En su publicación, Orsi subrayó la relevancia de la convicción, el afecto por la nación y el reconocimiento a quienes perseveraron en la defensa del interés nacional. Hizo un llamado a darle una oportunidad a los consensos y al orgullo de la identidad uruguaya, especialmente en una época donde las divisiones parecen prevalecer sobre la búsqueda de puntos en común.
El pacto Mercosur-UE, sellado este sábado 18 de enero de 2026 en Asunción, marca la creación de una de las zonas de libre comercio más extensas a nivel global. Esta alianza engloba aproximadamente el 30% del Producto Bruto Interno mundial y beneficia a más de 700 millones de consumidores. El evento fue presentado como un triunfo del enfoque multilateralista frente a las políticas proteccionistas.
Orsi enfatizó que, para Uruguay, este compromiso «expresa una aspiración central de su inserción internacional». Desde el lado europeo, la presidenta de la Comisión, Ursula von der Leyen, afirmó que el acuerdo favorece «el comercio justo sobre los aranceles». Por su parte, el presidente del Consejo Europeo, Antonio Costa, lo describió como una «apuesta decidida» que contrarresta el uso del comercio con fines geopolíticos. Este logro se da en un contexto internacional complejo, marcado por las amenazas de Estados Unidos de aumentar aranceles.

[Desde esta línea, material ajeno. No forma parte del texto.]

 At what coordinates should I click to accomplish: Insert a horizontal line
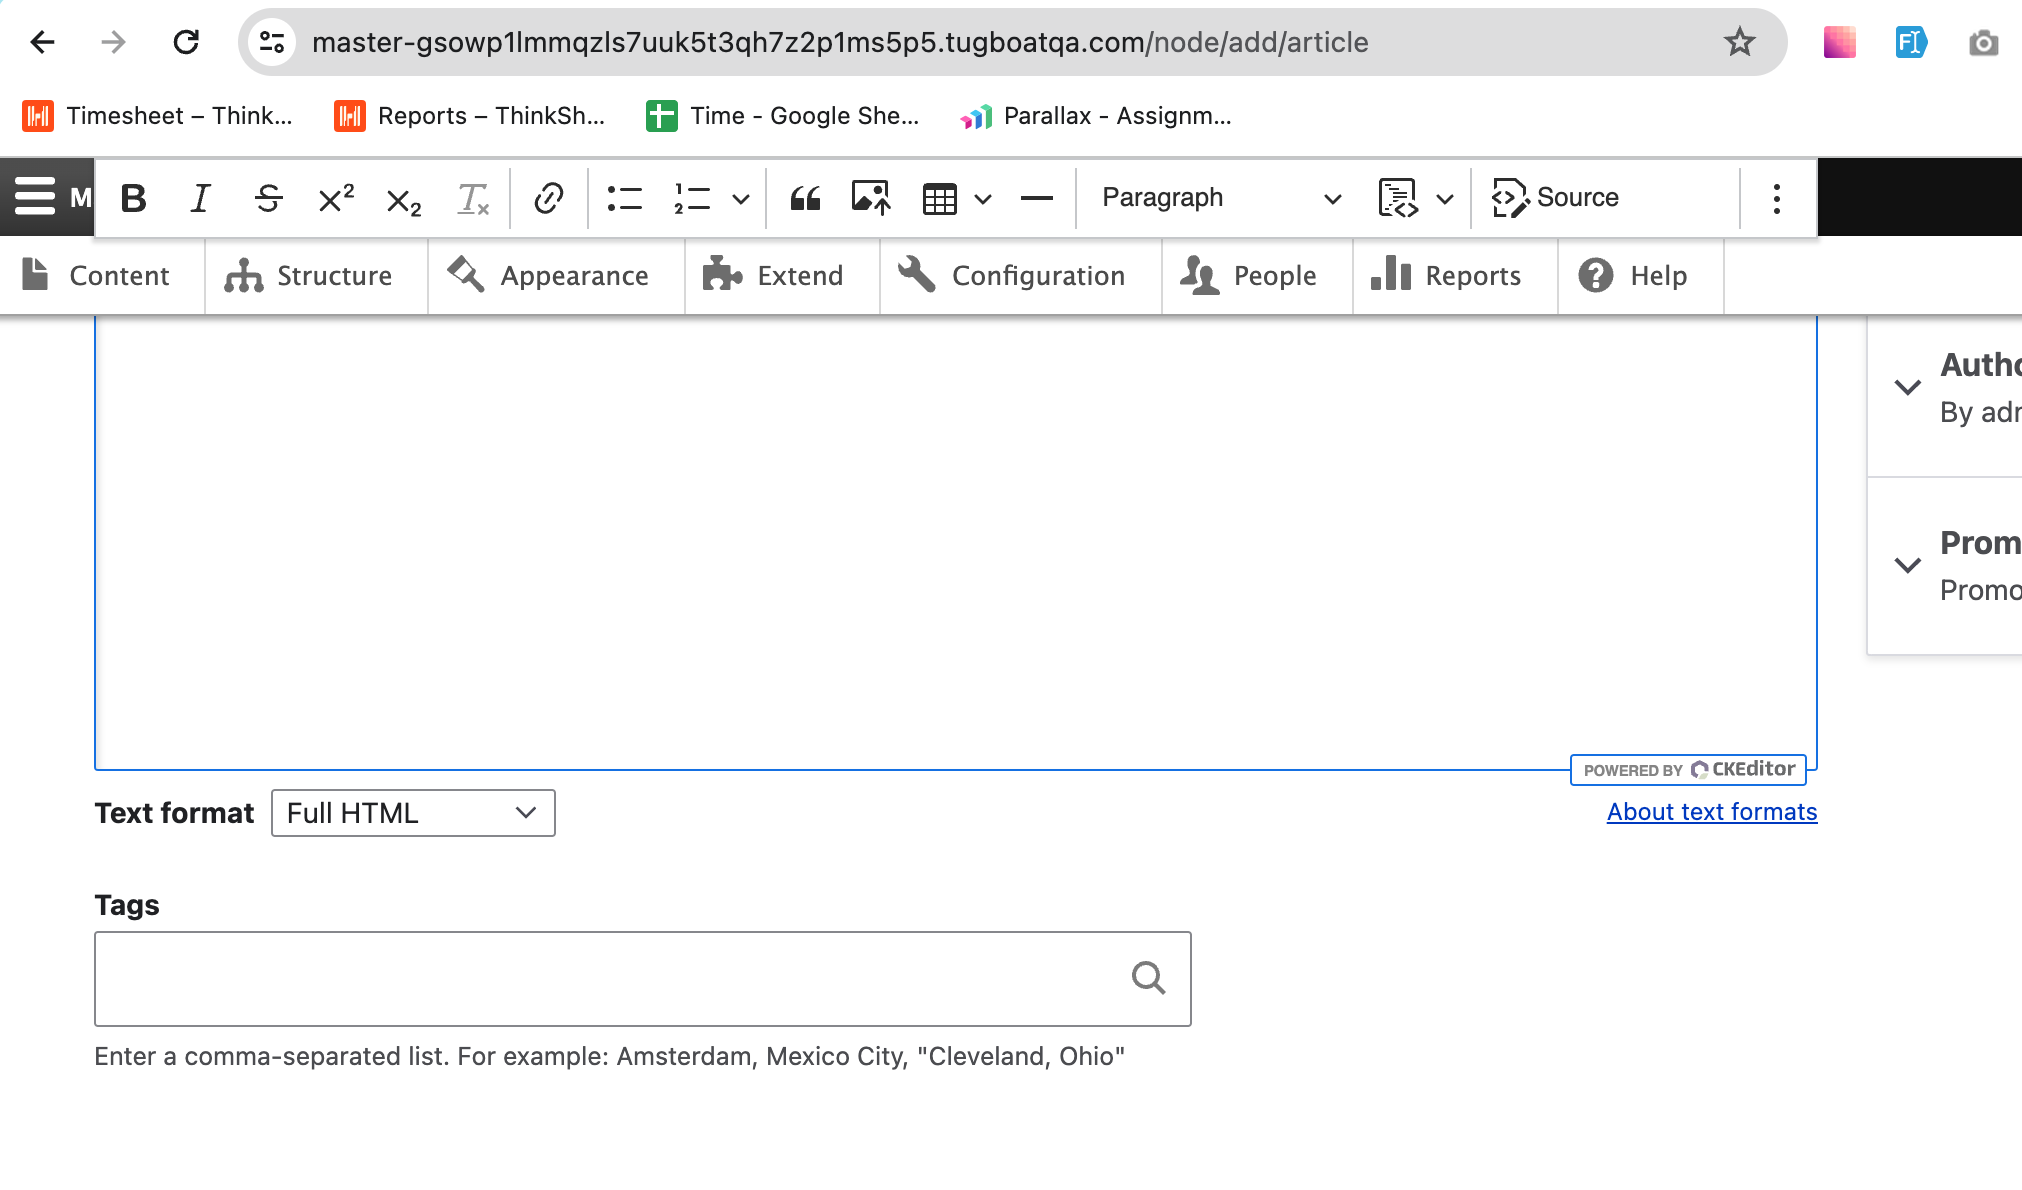(x=1036, y=197)

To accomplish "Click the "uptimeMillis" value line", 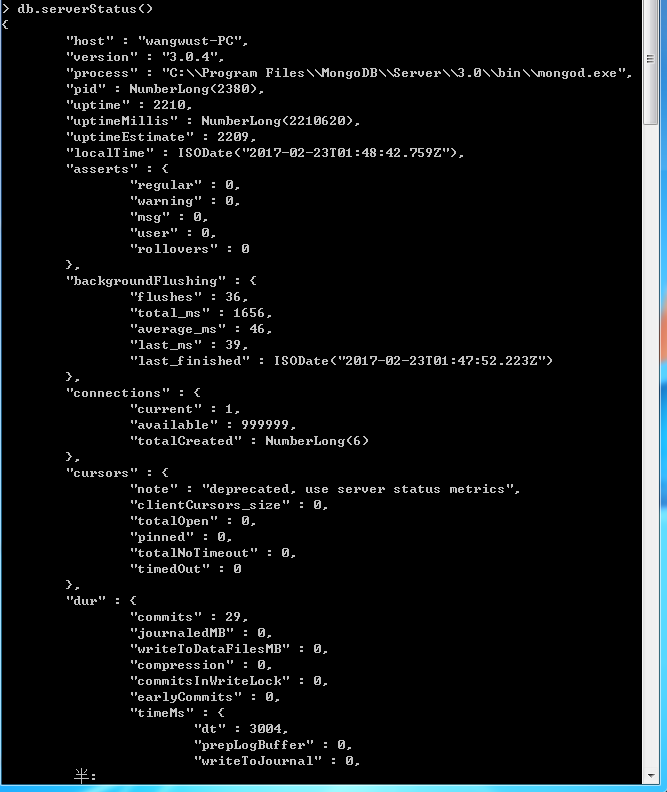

El tratado, cuyas negociaciones se iniciaron en 1999, contempla la eliminación de tarifas aduaneras para más del 90% del intercambio comercial bilateral. Impulsa las exportaciones europeas de productos como automóviles, maquinaria, vinos y bebidas espirituosas, mientras que facilita el acceso al mercado europeo para bienes sudamericanos como carne, azúcar, arroz, miel y soja. Las proyecciones indican un aumento del 39% en las exportaciones de la UE hacia el Mercosur y un 17% en las del Mercosur hacia la UE.
A pesar de su firma, el acuerdo enfrenta resistencias en algunos países europeos, donde gremios agrícolas y ganaderos expresan preocupación por su impacto en sus mercados. Para mitigar estas inquietudes, la Comisión Europea ha previsto cláusulas de salvaguarda y límites a ciertos cupos. La entrada en vigor del tratado está supeditada a su ratificación por el Parlamento Europeo y por los parlamentos de cada uno de los países miembros del Mercosur.